I believe slaves who are regularly humiliated are simply obeying their Keepers. The pleasure they derrive from it is the end result of amusement in the one they serve, as if to say, "Though this is painful and tremendously difficult, I enjoy whatever sacrifice I must make in body or mind to amuse you, to make you happy." In my opinion, this is not the same as "liking humiliation", however.

As a Keeper, I have found humiliation to be balanced upon psychological context. It depends upon the disposition of the subjects and their reaction to certain situations. Each individual is different, and will react to or perceive things differently. Degradation, however, is perhaps more externally defined. I suppose it's easiest to say that while I degrade a subject, that subject may or may not be humiliated per say—he or she might even enjoy it. Regardless, anyone can clearly see the subject is being degraded, which is to say, treated with disrespect, lowered in station, or generally dehumanized.

This idea is slippery because it's hard to really define where humiliation ends and degradation begins. The two are often inextricably linked, but not always, particularly among those who eroticize domination and submission.

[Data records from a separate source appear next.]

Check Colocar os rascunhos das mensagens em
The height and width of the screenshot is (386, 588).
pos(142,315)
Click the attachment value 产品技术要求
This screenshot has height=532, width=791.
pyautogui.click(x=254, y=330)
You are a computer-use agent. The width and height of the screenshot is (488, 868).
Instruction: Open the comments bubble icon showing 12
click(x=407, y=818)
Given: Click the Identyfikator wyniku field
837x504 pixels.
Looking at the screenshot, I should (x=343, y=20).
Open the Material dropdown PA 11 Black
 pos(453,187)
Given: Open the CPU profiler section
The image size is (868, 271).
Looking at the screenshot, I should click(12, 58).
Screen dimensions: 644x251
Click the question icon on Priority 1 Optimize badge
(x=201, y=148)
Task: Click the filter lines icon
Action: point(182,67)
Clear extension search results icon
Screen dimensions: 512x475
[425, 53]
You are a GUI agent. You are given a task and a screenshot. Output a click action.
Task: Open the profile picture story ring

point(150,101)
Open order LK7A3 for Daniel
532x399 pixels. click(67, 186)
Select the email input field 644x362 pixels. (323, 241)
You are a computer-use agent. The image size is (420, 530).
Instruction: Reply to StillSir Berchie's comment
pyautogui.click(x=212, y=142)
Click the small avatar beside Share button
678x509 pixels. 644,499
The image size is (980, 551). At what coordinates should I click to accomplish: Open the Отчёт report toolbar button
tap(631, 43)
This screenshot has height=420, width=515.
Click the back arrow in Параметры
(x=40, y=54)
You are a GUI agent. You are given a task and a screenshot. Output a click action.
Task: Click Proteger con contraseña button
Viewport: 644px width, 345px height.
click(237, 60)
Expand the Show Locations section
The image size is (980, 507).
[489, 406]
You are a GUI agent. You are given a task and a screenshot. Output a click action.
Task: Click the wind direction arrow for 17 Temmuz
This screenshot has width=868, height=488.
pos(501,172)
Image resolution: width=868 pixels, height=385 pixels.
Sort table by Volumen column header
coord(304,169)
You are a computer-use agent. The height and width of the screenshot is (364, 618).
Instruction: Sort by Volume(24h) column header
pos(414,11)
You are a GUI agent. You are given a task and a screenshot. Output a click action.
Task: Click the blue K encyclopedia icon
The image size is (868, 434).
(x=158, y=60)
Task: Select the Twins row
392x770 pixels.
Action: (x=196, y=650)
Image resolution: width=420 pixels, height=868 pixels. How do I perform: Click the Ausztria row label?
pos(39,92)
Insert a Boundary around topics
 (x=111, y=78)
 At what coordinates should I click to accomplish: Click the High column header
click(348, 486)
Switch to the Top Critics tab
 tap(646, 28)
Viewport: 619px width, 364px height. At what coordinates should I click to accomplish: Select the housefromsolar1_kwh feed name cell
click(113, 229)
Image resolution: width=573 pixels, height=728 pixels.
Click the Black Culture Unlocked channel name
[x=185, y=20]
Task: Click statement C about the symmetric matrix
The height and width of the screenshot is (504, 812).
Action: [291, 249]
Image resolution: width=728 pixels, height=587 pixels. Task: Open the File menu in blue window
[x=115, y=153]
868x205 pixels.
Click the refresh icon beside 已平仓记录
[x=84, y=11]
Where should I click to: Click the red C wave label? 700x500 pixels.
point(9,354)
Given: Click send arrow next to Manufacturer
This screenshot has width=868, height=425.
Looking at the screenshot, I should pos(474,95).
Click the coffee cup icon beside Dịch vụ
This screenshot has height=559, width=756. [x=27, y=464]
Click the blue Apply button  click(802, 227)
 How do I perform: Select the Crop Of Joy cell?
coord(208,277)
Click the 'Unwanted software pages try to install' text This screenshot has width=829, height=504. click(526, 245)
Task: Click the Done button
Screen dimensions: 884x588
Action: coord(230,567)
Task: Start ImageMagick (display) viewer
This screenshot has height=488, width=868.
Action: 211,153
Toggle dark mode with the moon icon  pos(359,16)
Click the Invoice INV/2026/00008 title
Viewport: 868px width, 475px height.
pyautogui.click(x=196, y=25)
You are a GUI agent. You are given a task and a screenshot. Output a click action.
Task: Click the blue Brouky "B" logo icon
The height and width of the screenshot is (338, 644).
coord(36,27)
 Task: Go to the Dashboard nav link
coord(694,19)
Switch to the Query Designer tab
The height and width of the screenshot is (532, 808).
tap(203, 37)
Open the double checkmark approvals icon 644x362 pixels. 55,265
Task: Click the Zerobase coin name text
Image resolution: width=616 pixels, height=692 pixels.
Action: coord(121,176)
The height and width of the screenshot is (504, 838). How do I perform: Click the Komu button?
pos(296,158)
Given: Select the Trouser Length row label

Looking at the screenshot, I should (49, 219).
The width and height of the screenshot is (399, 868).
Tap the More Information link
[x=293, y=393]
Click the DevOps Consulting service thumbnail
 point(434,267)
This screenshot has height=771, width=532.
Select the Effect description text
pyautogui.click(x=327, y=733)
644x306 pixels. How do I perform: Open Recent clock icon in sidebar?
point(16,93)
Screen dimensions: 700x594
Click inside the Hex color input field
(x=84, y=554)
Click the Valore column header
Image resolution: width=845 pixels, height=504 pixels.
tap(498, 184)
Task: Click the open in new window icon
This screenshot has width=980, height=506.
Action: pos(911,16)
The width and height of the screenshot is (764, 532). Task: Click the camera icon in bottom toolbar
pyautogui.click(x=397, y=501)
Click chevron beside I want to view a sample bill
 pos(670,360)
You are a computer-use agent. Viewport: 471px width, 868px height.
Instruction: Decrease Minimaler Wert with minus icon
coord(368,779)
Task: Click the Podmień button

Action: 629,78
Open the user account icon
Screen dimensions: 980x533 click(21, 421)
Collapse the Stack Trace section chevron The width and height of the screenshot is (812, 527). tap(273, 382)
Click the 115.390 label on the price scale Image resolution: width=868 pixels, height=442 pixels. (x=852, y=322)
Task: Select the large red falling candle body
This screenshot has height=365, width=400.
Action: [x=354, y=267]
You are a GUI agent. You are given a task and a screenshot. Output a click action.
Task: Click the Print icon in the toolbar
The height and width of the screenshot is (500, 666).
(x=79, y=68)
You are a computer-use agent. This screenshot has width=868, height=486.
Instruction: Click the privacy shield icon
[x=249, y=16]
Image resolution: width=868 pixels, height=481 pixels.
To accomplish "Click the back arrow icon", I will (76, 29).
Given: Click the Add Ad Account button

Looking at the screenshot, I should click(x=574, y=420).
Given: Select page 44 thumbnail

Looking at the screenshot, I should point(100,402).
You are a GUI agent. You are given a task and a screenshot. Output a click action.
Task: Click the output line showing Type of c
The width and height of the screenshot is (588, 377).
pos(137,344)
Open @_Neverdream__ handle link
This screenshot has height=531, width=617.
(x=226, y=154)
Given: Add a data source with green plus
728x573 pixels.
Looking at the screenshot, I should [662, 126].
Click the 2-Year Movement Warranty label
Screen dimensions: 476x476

variation30 -> RE: Female As Whore (5/4/2008 1:46:58 AM)

quote:


 
By the way, you could take your own advice about making assumptions.  Erotic humiliation has no effect on my self-esteem whatsoever.  I don't need "MY" in front of anything to make it okay.  I was asking how other people treat their submissives so that misunderstandings don't occur in a relationship or how they bring her back around, so to speak, if they're just playing.  I'm sorry if you didn't understand the questions.


I wasn't necessarily directing the whole 'my' thing at you but at the general comments on the difference the genitive makes to certain terms of endearment.

quote:

A man who obtains the services of a whore doesn't worry about whether or not she enjoys sex.  He uses her, and he despises her at the same time.  It's not sexy.  It's not glamorous.  She's a disposable item to be used and thrown away, more dirty than when he found her.


...what? are you really going to bring these kinds of generalizations to a discussion?

quote:

The men scouring this site with the attitude that submissives are disposable whores are not dominants.


you are going to have a difficult time separating men and their view of women as sexual objects. sorry. we see an aesthetically pleasing female and think of her as an aesthetic object. we do the same to anything else that looks nice. it does not mean that we view someone as inferior or disposable or that we despise them, it's just simply how we go about things. don't assume objectification is a negative way to look at another individual.